# SUPPLIED TEXT
◇ ◇ ◇ ◇ ◇

That statement is way to broad and is in itself a falicy.

How? I was responding to his comment, which said that many scientists agree with intelligent design. His statement was false.

Even if what your saying is true (which I guess would only be if you get all of your information from Discovery Channel) scientists dont determine truth.

Of course scientists do not determine truth. Our best method so far for discovering truth is through the scientific method. It's not through faith, or whatever other method. Lots of scientists have used this method, and have come to similar conclusions in regards to the big bang or evolution or other fields of science. More evidence is more pieces to the puzzle, and everyone has the same puzzle. It's not like religion or faith where its completely subjective.

I can name several PhD scientists off the top of my head who have made great advances in recent science and who, not only reject atheism, but also evolution.

What famous, well regarded scientists rejects evolution?

My information doesn't come from the TV. Perhaps you shouldn't get all your information from a 2000 year old book.

The scientific community outright rejected the whole intelligent design idea!?

Yes, yes they did. There has been a court case or two in which intelligent design was trying to be taught in school and it went to a lawsuit, and both sides presented their evidence. They found that intelligent design is merely creationism in disguise. Further, there is no evidence that would support intelligent design, like there is with the big bang and the theory of evolution.

◇ ◇ ◇ ◇ ◇

# STORED DATA
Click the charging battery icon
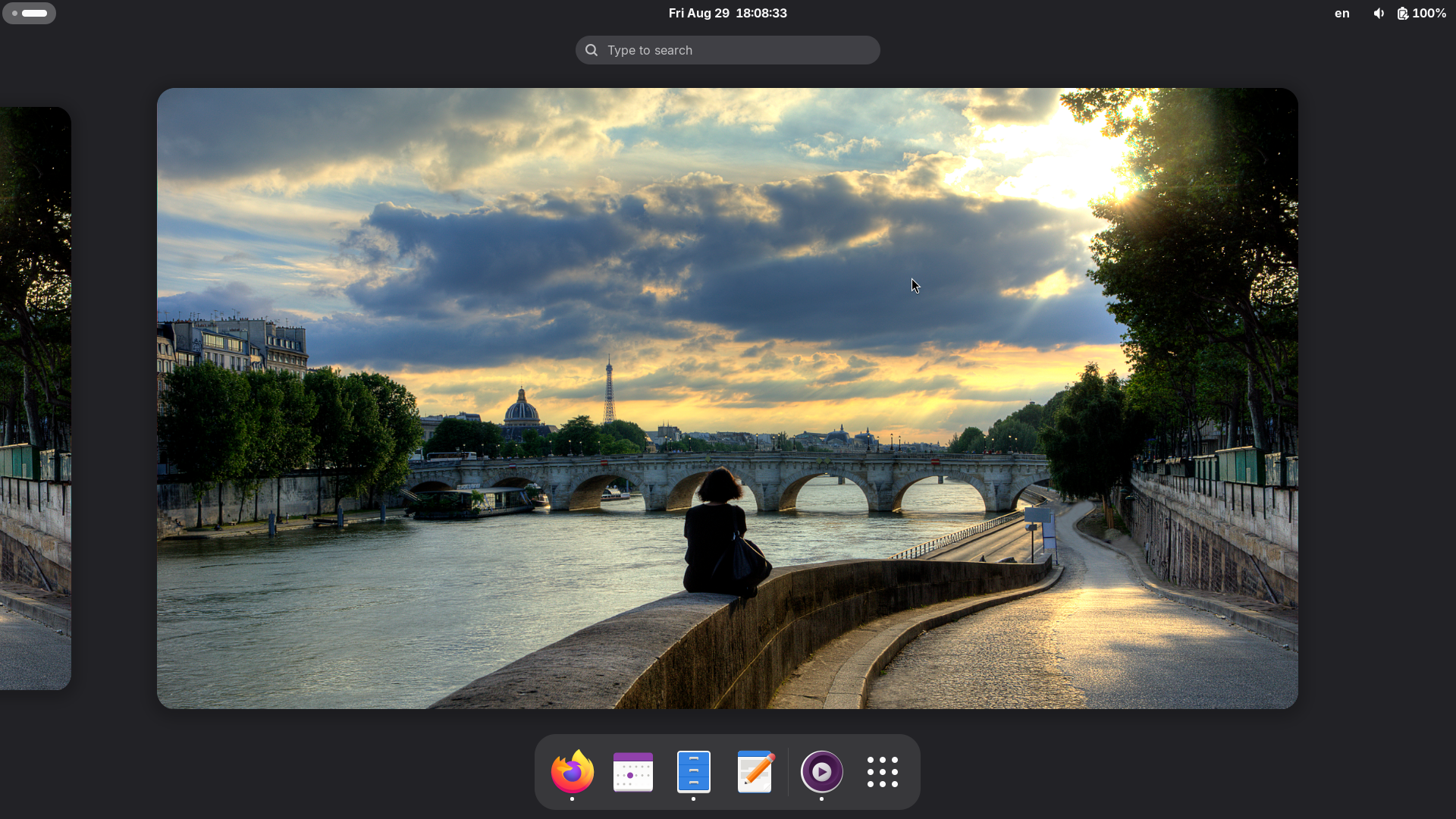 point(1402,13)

◇ ◇ ◇ ◇ ◇

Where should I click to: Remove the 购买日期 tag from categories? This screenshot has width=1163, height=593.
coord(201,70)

◇ ◇ ◇ ◇ ◇

# THINGS TO DO
**a.** Translate this sentence from the debate on intelligent design into Spanish: "Of course scientists do not determine truth."
**b.** Continue the debate on intelligent design from its last sentence.
The records are separate from the text on intelligent design.

# EXERCISE RESPONSES
**a.** Por supuesto, los científicos no determinan la verdad.

**b.**
Here is a recent case from 2005:

Kitzmiller vs Dover School District

Relevant text:

After a searching review of the record and applicable caselaw, we find that while ID arguments may be true, a proposition on which the Court takes no position, ID is not science. We find that ID fails on three different levels, any one of which is sufficient to preclude a determination that ID is science. They are: (1) ID violates the centuries-old ground rules of science by invoking and permitting supernatural causation; (2) the argument of irreducible complexity, central to ID, employs the same flawed and illogical contrived dualism that doomed creation science in the 1980's; and (3) ID’s negative attacks on evolution have been refuted by the scientific community.

So yes, what I said was accurate and correct. It is you who does not know this. The number of scientists who believe in intelligent design vs something else is not 50/50.

Intelligent Design Wiki

Scientific acceptance of Intelligent Design would require redefining science to allow supernatural explanations of observed phenomena, an approach its proponents describe as theistic realism or theistic science. It puts forth a number of arguments in support of the existence of a designer, the most prominent of which are irreducible complexity and specified complexity.[5] The scientific community rejects the extension of science to include supernatural explanations in favor of continued acceptance of methodological naturalism,[n 3][n 4][6][7] and has rejected both irreducible complexity and specified complexity for a wide range of conceptual and factual flaws.[8][9][10][11] Intelligent design is viewed as a pseudoscience by the scientific community, because it lacks empirical support, offers no tenable hypotheses, and aims to describe natural history in terms of scientifically untestable supernatural causes.

And you continue to pretend that you actually know what you're talking about.

Intelligent Design is not science, nor is it accepted in the scientific community. Nor does it have widespread support among scientists individually, certainly not 50%.

Atheism is more rational. I have not seen enough evidence of deism or other religions to convince me to abandon the default position of non belief.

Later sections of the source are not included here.